§ Quoted passage

--------------------------------

George Van Horn Moseley (September 28, 1874 – November 7, 1960) was a United States Army general. Following his retirement in 1938, he became controversial for his fiercely anti-immigrant and antisemitic views.

Early life and career

Moseley was born in Evanston, Illinois, on September 28, 1874. He graduated from the United States Military Academy in 1899 and was commissioned second lieutenant in the cavalry. He served in the Philippines twice, from 1900 to 1903 and 1906 to 1907, where his assignments included commanding a troop of the 1st Cavalry and serving as Aide-de-Camp to Generals J. M. Bell and J. M. Lee. In 1901 Moseley, accompanied by only one other officer, without escort and under conditions of great danger, penetrated a major Philippine insurgent stronghold. 2nd Lt. Moseley and 1st Lt. George Curry convinced Brigadier General Ludovico Arejola to sign the peace agreement in Taban, Minalabac (Philippines) on March 25, 1901.

The honor graduate of the Army School of the Line in 1908, Moseley also graduated from the Army Staff College in 1909 and the Army War College in 1911. During World War I, Moseley served as assistant chief of staff for logistics (G-4) on the staff of the American Expeditionary Force headquarters.

Moseley married Mrs. Florence DuBois in July 1930.

Moseley held camp and Washington assignments from 1920–1929. He was a member of several important commissions, including the Harbord Commission to investigate Armenian issues. After commanding the Second Field Artillery Brigade, in 1921 he was detailed as assistant to General Dawes in organizing the newly created Bureau of the Budget. In 1921 he was promoted brigadier general, Regular Army. Commanding the 1st Cavalry Division (1927–1929), he successfully interceded, under fire, with principals in a 1929 Mexican insurrection. His actions stopped stray gunfire from Juarez, Mexico, from endangering life and property in adjacent El Paso, Texas, and precluded further incidents. In 1931 he was promoted major general, Regular Army.

--------------------------------

§ Questions on the material
• 1. Answer these questions from the Moseley biography:
(a) In what city and state was Moseley born?
(b) What position did he hold during World War I?
(c) In what year was he promoted to major general in the Regular Army?
• 2. Repeat the stretch of the Moseley biography from "Early life and" through "March 25, 1901.".

§ Data provided
--------------------------------

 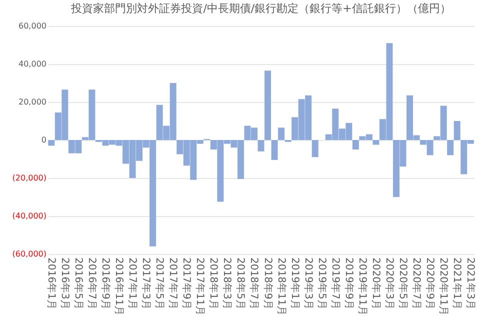 I want to click on y-tick-label: 20,000, so click(x=32, y=102).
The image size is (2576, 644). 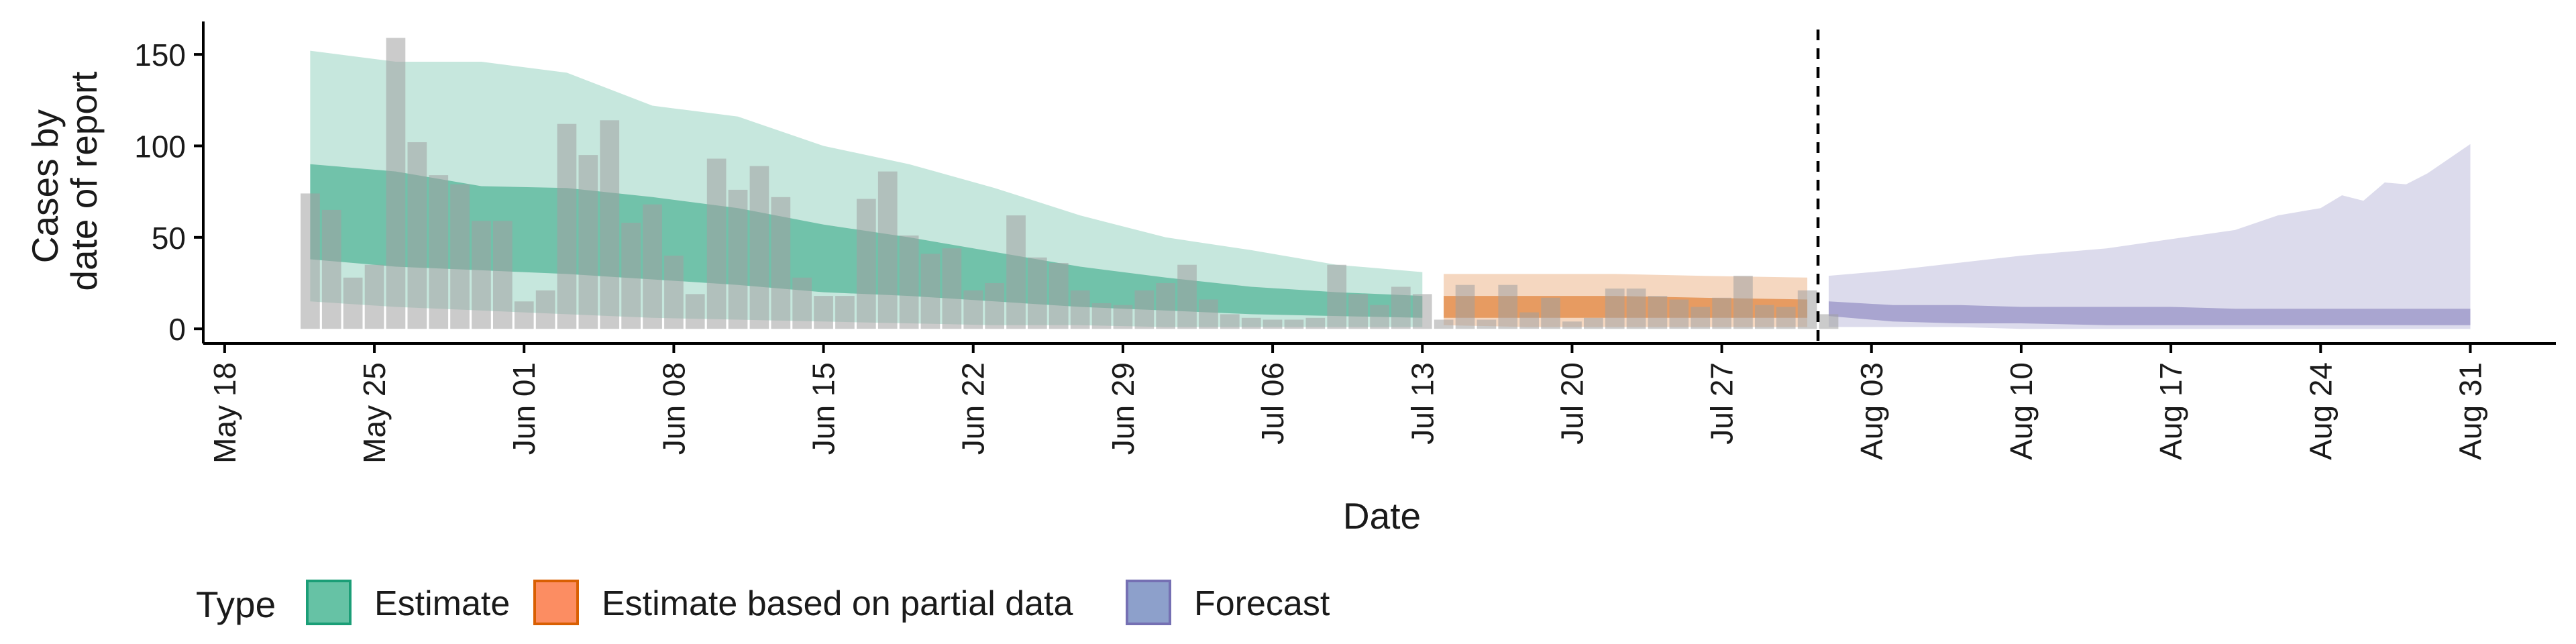 What do you see at coordinates (442, 603) in the screenshot?
I see `legend-entry-label: Estimate` at bounding box center [442, 603].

--------------------------------

§ Results for each task
• 1.
(a) Evanston, Illinois
(b) Assistant chief of staff for logistics (G-4) on the staff of the American Expeditionary Force headquarters
(c) 1931

• 2.
Early life and career

Moseley was born in Evanston, Illinois, on September 28, 1874. He graduated from the United States Military Academy in 1899 and was commissioned second lieutenant in the cavalry. He served in the Philippines twice, from 1900 to 1903 and 1906 to 1907, where his assignments included commanding a troop of the 1st Cavalry and serving as Aide-de-Camp to Generals J. M. Bell and J. M. Lee. In 1901 Moseley, accompanied by only one other officer, without escort and under conditions of great danger, penetrated a major Philippine insurgent stronghold. 2nd Lt. Moseley and 1st Lt. George Curry convinced Brigadier General Ludovico Arejola to sign the peace agreement in Taban, Minalabac (Philippines) on March 25, 1901.